*** Begin section ***

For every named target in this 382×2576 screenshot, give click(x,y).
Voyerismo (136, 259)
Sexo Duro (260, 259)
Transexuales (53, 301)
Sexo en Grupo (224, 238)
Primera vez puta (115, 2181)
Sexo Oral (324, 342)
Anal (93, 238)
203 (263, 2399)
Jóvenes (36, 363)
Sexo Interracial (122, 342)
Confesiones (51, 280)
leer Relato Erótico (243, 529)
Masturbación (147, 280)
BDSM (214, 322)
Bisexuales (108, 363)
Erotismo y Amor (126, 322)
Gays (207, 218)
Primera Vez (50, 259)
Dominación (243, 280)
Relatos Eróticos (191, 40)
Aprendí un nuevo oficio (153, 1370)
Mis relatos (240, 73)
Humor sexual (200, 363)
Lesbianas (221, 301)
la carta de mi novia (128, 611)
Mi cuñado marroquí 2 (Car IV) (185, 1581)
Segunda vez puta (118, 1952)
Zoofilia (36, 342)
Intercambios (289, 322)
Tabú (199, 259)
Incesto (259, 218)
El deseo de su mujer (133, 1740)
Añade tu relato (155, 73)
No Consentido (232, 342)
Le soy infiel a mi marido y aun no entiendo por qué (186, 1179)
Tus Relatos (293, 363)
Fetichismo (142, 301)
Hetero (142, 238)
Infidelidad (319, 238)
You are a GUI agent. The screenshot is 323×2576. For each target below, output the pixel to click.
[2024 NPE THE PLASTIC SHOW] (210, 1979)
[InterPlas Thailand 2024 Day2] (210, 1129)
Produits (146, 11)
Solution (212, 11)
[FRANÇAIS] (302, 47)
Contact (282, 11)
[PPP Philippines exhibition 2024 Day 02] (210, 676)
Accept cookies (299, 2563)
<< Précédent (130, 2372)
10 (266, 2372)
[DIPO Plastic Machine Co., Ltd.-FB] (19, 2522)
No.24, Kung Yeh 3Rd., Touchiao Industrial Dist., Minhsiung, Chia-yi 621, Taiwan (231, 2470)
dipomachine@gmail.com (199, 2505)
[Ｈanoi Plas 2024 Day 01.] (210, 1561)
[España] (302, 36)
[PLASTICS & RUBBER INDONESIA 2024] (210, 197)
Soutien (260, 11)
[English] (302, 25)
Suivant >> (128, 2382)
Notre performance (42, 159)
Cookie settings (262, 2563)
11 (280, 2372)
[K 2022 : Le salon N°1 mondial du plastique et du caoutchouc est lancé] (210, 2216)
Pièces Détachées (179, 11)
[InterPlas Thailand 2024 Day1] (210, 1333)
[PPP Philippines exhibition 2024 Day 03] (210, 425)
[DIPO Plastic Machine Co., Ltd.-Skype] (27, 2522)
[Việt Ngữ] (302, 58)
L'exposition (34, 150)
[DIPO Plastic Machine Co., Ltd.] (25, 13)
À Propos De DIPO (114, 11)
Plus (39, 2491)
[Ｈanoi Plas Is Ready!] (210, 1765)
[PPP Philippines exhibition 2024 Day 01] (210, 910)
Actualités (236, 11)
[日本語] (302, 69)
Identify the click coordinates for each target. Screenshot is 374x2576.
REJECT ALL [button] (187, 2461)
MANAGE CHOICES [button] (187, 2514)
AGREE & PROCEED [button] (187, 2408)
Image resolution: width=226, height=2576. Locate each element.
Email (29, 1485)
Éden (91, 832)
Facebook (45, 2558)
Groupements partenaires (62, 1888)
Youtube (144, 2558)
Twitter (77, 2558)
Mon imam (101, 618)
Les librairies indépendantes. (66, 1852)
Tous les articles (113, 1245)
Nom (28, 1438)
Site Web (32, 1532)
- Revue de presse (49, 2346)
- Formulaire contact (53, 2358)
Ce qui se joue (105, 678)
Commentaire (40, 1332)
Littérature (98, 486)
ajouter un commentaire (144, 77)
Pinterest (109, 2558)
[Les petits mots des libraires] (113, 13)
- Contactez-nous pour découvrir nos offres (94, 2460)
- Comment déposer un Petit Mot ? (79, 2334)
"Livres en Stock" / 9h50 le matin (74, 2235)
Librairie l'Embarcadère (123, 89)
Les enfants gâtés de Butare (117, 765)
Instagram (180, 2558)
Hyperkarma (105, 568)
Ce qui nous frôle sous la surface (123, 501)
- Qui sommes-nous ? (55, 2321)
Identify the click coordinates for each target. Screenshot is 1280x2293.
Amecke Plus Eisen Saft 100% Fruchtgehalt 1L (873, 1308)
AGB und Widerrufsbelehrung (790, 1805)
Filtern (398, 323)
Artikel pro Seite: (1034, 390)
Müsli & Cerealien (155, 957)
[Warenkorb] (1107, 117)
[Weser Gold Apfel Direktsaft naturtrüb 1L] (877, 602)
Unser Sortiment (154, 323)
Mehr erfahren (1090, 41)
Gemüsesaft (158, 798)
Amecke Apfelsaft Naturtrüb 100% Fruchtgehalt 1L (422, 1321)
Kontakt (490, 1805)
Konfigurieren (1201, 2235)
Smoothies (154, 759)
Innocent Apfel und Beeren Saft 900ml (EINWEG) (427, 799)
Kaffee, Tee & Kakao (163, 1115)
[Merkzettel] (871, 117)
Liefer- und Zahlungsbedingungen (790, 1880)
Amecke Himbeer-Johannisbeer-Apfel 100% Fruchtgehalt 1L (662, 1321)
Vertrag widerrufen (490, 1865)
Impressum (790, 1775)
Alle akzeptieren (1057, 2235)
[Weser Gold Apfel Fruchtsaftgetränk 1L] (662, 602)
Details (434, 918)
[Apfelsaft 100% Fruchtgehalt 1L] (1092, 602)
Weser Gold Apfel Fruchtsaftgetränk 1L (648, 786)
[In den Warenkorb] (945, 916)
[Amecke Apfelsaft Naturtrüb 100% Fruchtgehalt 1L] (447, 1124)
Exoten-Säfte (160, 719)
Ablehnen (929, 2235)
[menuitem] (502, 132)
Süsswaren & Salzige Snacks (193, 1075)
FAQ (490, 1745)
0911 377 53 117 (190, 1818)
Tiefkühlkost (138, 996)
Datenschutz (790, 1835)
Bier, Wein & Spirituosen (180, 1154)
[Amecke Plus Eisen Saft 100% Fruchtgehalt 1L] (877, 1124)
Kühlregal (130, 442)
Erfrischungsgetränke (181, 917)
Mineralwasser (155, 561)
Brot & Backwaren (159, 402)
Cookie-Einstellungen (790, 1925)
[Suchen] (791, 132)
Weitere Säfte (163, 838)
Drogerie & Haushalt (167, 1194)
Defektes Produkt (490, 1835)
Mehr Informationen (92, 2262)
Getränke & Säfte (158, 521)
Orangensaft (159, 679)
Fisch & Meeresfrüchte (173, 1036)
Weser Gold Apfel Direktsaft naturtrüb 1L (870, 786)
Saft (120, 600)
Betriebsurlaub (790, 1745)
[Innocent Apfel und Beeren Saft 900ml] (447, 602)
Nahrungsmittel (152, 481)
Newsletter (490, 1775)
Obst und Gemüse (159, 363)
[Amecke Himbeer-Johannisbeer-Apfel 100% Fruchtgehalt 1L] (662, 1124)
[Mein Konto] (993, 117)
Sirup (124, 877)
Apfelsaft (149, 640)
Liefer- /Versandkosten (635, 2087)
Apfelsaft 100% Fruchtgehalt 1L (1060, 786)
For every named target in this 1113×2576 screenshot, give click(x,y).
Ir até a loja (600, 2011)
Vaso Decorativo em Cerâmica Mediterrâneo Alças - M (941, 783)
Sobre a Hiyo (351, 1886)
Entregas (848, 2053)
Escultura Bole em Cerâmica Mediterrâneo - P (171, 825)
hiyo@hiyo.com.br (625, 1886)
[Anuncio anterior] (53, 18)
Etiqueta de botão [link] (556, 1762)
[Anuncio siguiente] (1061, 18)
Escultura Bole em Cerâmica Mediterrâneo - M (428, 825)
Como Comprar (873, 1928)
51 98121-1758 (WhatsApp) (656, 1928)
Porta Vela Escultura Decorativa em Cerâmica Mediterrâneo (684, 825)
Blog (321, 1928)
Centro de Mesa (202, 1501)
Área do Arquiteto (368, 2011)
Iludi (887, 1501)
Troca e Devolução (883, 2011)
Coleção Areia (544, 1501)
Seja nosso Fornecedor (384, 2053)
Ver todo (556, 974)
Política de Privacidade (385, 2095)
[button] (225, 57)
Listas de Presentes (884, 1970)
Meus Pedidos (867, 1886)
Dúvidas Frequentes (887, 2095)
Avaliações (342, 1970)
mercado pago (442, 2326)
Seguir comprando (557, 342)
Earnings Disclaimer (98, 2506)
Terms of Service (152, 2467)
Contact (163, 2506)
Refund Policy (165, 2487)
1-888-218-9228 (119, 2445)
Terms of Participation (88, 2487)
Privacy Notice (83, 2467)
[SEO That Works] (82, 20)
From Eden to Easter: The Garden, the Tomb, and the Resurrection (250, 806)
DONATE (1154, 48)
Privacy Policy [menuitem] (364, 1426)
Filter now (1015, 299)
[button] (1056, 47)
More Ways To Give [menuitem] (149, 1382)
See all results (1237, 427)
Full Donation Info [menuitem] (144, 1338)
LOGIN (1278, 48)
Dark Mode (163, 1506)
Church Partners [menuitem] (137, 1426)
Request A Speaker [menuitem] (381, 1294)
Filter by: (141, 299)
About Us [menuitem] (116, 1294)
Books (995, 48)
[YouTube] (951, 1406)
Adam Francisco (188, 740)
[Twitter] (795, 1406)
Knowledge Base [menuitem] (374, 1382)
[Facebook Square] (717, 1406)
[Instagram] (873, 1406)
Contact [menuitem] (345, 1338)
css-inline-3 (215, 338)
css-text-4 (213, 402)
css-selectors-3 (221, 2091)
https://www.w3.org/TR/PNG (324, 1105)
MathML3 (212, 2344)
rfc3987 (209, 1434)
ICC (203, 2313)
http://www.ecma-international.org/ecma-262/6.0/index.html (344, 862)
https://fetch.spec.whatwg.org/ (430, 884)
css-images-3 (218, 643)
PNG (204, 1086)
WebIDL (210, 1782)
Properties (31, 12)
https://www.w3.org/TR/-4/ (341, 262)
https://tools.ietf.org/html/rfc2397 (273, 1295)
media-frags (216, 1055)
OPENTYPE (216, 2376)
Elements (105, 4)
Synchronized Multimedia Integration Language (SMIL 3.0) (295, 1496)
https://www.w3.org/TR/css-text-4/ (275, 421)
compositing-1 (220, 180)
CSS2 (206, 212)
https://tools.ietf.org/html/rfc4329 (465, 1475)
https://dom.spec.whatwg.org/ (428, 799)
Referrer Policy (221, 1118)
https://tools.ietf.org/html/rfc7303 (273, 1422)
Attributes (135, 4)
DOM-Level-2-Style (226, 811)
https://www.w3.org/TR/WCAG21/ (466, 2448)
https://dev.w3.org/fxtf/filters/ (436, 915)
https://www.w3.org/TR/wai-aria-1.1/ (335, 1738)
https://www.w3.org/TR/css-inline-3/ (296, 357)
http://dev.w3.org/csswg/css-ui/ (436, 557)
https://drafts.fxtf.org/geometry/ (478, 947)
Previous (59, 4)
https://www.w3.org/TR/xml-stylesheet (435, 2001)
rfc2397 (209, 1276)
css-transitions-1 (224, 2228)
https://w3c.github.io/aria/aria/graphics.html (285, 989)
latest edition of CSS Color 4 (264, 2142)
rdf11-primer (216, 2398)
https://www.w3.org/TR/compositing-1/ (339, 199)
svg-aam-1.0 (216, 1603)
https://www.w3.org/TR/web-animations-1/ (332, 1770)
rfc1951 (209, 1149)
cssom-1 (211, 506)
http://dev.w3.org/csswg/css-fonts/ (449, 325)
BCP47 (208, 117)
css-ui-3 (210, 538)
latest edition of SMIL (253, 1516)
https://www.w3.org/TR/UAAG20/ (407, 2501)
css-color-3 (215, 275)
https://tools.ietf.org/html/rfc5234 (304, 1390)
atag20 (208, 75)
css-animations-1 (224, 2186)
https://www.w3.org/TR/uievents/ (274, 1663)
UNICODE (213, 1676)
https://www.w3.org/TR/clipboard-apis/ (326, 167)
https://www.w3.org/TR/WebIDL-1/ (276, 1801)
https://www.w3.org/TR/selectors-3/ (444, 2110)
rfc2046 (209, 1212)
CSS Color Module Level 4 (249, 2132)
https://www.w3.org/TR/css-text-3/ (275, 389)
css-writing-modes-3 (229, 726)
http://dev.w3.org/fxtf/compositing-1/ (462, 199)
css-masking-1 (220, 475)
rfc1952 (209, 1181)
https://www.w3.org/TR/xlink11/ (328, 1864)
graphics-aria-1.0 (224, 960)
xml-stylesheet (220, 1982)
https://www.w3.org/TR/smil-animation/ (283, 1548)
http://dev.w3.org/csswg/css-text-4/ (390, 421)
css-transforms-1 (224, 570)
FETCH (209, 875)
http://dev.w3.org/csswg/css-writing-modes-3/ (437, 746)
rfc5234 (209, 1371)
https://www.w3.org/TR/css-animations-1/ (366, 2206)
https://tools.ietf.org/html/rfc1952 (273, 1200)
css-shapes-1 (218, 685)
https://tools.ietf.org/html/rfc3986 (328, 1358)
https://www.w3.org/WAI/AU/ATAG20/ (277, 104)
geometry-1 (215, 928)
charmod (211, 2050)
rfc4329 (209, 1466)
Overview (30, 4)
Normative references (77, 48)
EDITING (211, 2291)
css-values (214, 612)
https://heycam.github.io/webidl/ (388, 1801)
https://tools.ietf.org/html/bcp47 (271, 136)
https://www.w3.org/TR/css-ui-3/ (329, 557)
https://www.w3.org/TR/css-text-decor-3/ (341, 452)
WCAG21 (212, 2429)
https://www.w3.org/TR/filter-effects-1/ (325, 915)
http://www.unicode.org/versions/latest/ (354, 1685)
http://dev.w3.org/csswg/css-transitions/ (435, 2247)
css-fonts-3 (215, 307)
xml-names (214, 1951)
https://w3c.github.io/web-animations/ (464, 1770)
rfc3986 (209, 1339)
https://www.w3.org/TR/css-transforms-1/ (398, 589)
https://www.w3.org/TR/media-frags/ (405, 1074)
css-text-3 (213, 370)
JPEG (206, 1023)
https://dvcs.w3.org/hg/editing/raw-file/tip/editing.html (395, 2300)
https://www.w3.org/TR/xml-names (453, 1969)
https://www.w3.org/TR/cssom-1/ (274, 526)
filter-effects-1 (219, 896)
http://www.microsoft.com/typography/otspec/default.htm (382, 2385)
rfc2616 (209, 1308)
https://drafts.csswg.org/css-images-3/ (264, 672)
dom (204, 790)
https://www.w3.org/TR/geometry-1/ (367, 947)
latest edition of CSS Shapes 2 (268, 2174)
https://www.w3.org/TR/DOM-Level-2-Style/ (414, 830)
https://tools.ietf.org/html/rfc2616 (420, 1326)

*** End section ***

● What the task asks
What you return must match, line for line, the data from the line containing "css-transforms-1 (224, 570)" to its end, both ends included.

● Solution for this problem
css-transforms-1 (224, 570)
FETCH (209, 875)
http://dev.w3.org/csswg/css-writing-modes-3/ (437, 746)
rfc5234 (209, 1371)
https://www.w3.org/TR/css-animations-1/ (366, 2206)
https://tools.ietf.org/html/rfc1952 (273, 1200)
css-shapes-1 (218, 685)
https://tools.ietf.org/html/rfc3986 (328, 1358)
https://www.w3.org/WAI/AU/ATAG20/ (277, 104)
geometry-1 (215, 928)
charmod (211, 2050)
rfc4329 (209, 1466)
Overview (30, 4)
Normative references (77, 48)
EDITING (211, 2291)
css-values (214, 612)
https://heycam.github.io/webidl/ (388, 1801)
https://tools.ietf.org/html/bcp47 (271, 136)
https://www.w3.org/TR/css-ui-3/ (329, 557)
https://www.w3.org/TR/css-text-decor-3/ (341, 452)
WCAG21 (212, 2429)
https://www.w3.org/TR/filter-effects-1/ (325, 915)
http://www.unicode.org/versions/latest/ (354, 1685)
http://dev.w3.org/csswg/css-transitions/ (435, 2247)
css-fonts-3 (215, 307)
xml-names (214, 1951)
https://w3c.github.io/web-animations/ (464, 1770)
rfc3986 (209, 1339)
https://www.w3.org/TR/css-transforms-1/ (398, 589)
https://www.w3.org/TR/media-frags/ (405, 1074)
css-text-3 (213, 370)
JPEG (206, 1023)
https://dvcs.w3.org/hg/editing/raw-file/tip/editing.html (395, 2300)
https://www.w3.org/TR/xml-names (453, 1969)
https://www.w3.org/TR/cssom-1/ (274, 526)
filter-effects-1 (219, 896)
http://www.microsoft.com/typography/otspec/default.htm (382, 2385)
rfc2616 (209, 1308)
https://drafts.csswg.org/css-images-3/ (264, 672)
dom (204, 790)
https://www.w3.org/TR/geometry-1/ (367, 947)
latest edition of CSS Shapes 2 (268, 2174)
https://www.w3.org/TR/DOM-Level-2-Style/ (414, 830)
https://tools.ietf.org/html/rfc2616 (420, 1326)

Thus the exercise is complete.